PROBLEM STATEMENT
Give the number of lines in the records below that contain the word "screenshot". State only that number.

EXERCISE DATA
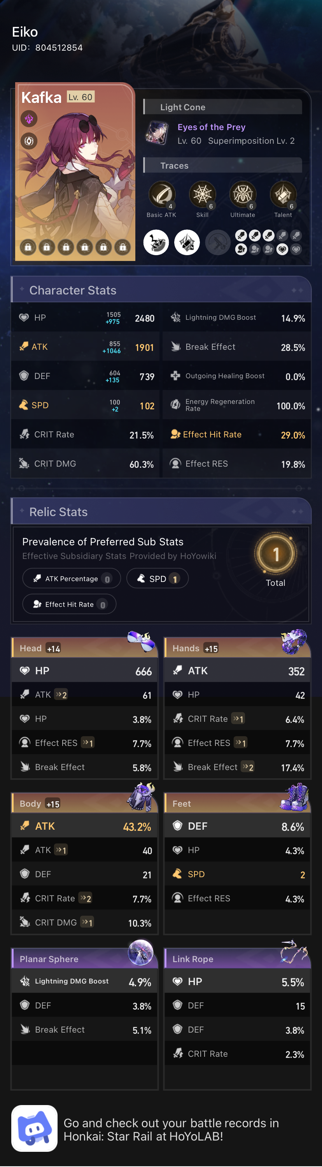The image size is (322, 1167).
Task: Toggle the first locked Eidolon slot
Action: pos(28,248)
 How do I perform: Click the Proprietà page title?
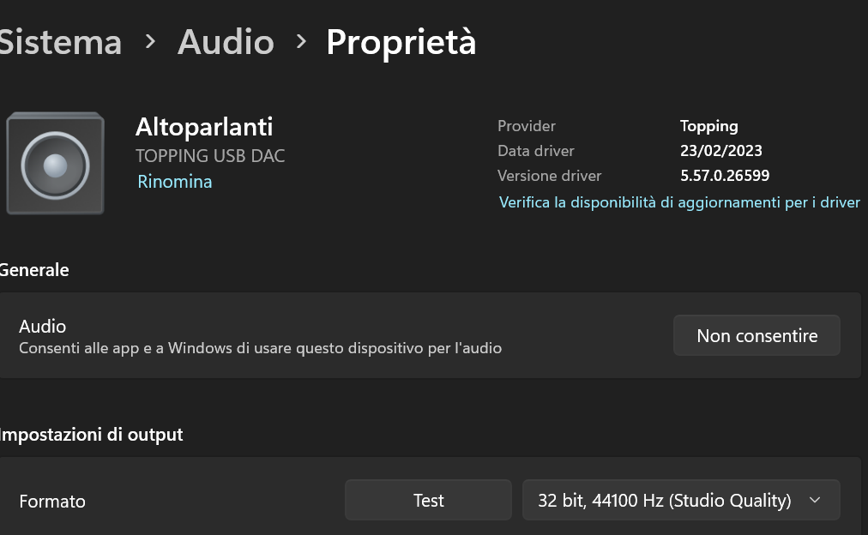[401, 42]
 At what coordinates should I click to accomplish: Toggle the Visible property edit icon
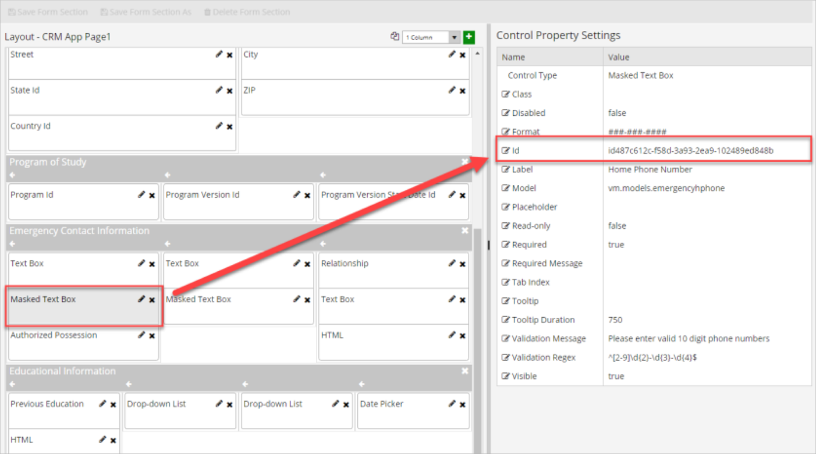(x=505, y=376)
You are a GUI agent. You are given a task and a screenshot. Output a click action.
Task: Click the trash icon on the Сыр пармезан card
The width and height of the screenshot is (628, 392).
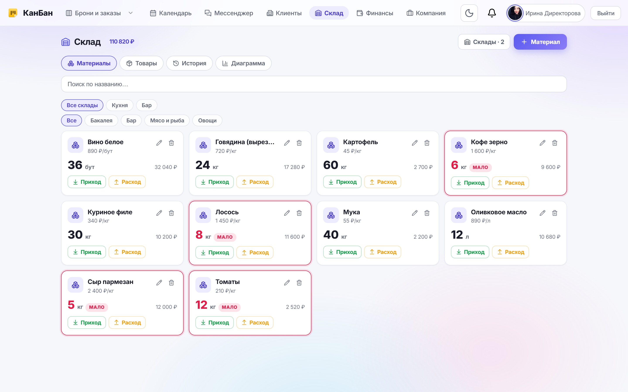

THE COMPLETED TASK
2